There has never been much doubt in my mind that Asia will have a softer landing from the current global financial crisis than other parts of the world, with the possible exception of its neighbour Australia.

The Asian banking crisis of 10 years ago has resulted in national governments building reserves, protecting currencies and, most important of all, regulating banks in a way that they had failed to do last time round.

Of course, Asian economies will suffer from reduced exports and that will hurt. But today Asian domestic demand, from improving living standards, has given rise to a huge increase in intra-regional trade. Current exports within Asia by South-east Asian countries exceed their global exports of 20 years ago; and in July last year Japan, for the first time in its history, exported more to China than to the US.

The big question for the future of Asia and the world is undoubtedly China. Will the Chinese authorities play with the exchange rate or move to use their massive reserves of foreign currency? The answers will affect us all, not least in the world of wood, the supply and demand of which is influenced by China in so many products.

China’s exports

Right now things look pretty bad and The Economist recently pointed out that exports from China were down by 2.8% in December compared with the previous year, and that GDP scarcely grew in the last quarter of 2008. Everybody knows that China needs growth just to stand still.

In addition, annualised rates of GDP fell in Japan by 10%, Singapore by 17% and Korea by 21%. Imports into Vietnam fell by 45% in January.

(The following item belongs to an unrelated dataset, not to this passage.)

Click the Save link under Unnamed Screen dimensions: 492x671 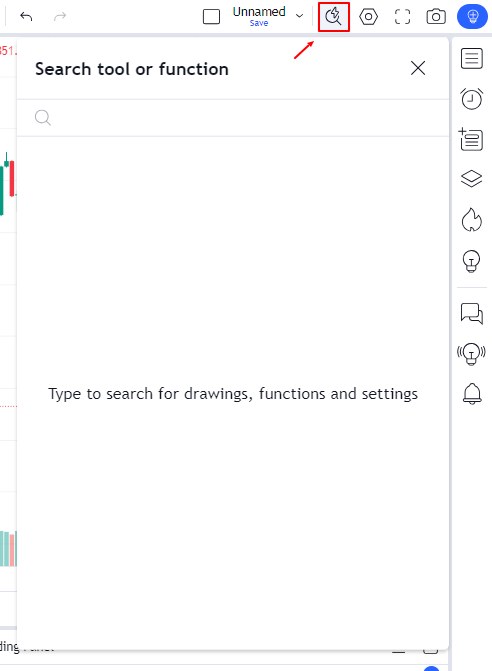(x=259, y=23)
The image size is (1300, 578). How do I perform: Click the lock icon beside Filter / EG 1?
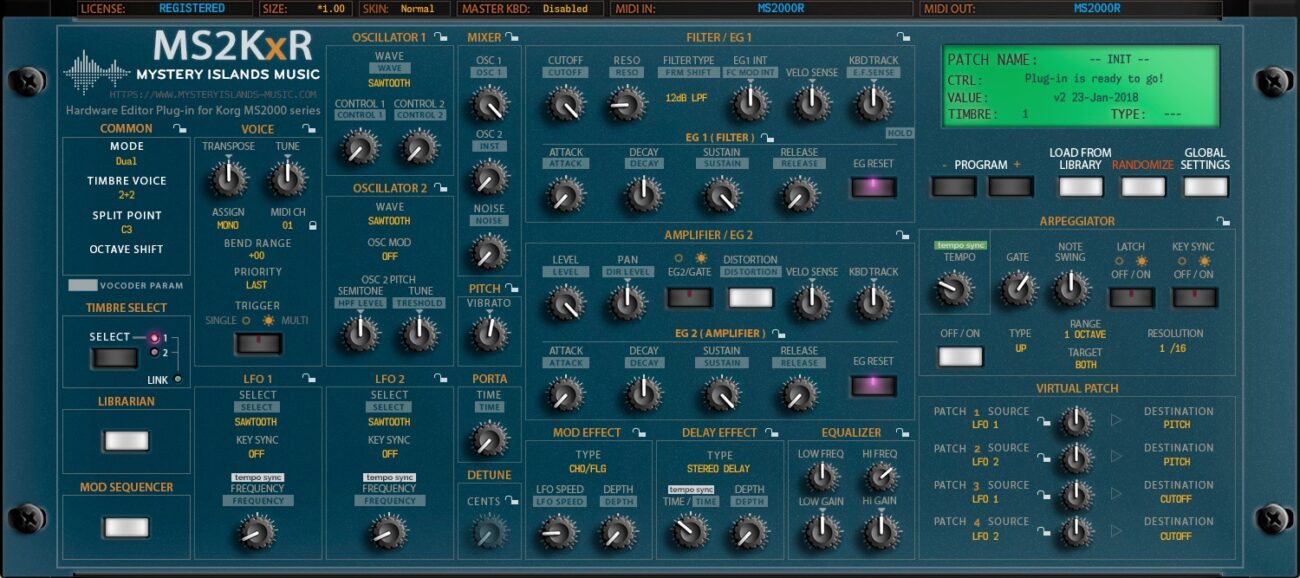[x=904, y=38]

So will the intra-regional trade really soften the fall? Conventional wisdom says that Asian intra-regional trade is part of a global network from which it cannot escape. My view is that it is the resilience of Asian nations that will be their greatest asset, linked to better governance and less of a financial burden from social benefits than in Europe, if not in the US.

Asians have never relied much on any social safety nets, nor will they now – and they have never been frightened of very hard times and even harder work.

From a wood industry perspective, my belief is that Indonesia is still the country to watch. Despite an appalling reputation for the management of its tropical rainforest in the past, and the problems of land conversion for agriculture that remain to be tackled, Indonesia has a wood processing infrastructure, a skills base, huge supplies of competitive labour, entrepreneurs that are undeterred by economic woes, and resources that underpin an economy that has proven itself in recent years.

New arrival

The other country to watch is, of course, Vietnam – newly arrived on the timber scene and now a major contributor to the demise of furniture manufacturers in many countries.

By comparison with Indonesia, Vietnam is simply an agricultural country in the process of industrialising within a very short time frame and with an economy still under communist government.

It had a crisis of its own early in 2008, before the global crisis fully emerged and largely unknown to outsiders. The property market exploded and collapsed; the infant stock market plummeted; and the currency was so volatile that the commercial rate and official rate diverged to the point that car importers were forced to return stocks for which they were unable to find foreign exchange with which to pay producers. So, having fallen already, it has less far to fall in the current market.

Despite being a significant processor of wood, mainly for furniture exports, Vietnam is still not a major wood user in terms of its domestic markets, with 95% of construction in concrete and only a few joinery and some flooring products in hardwood.

But for the future I see a comparison with Korea, the largest plywood producer in Asia in 1970 and today solely an importer. The future rise of Vietnam as an industrialised nation is now inevitable, from tourism to hi-tech industries it will surely succeed.

However, as a wood processor devoid of sufficient native forests; dependent on US hardwoods and New Zealand softwoods; under NGO threats to stop importing from Indochinese neighbours; and without the innate wood skills base of Indonesia, its wood furniture producing days could be numbered.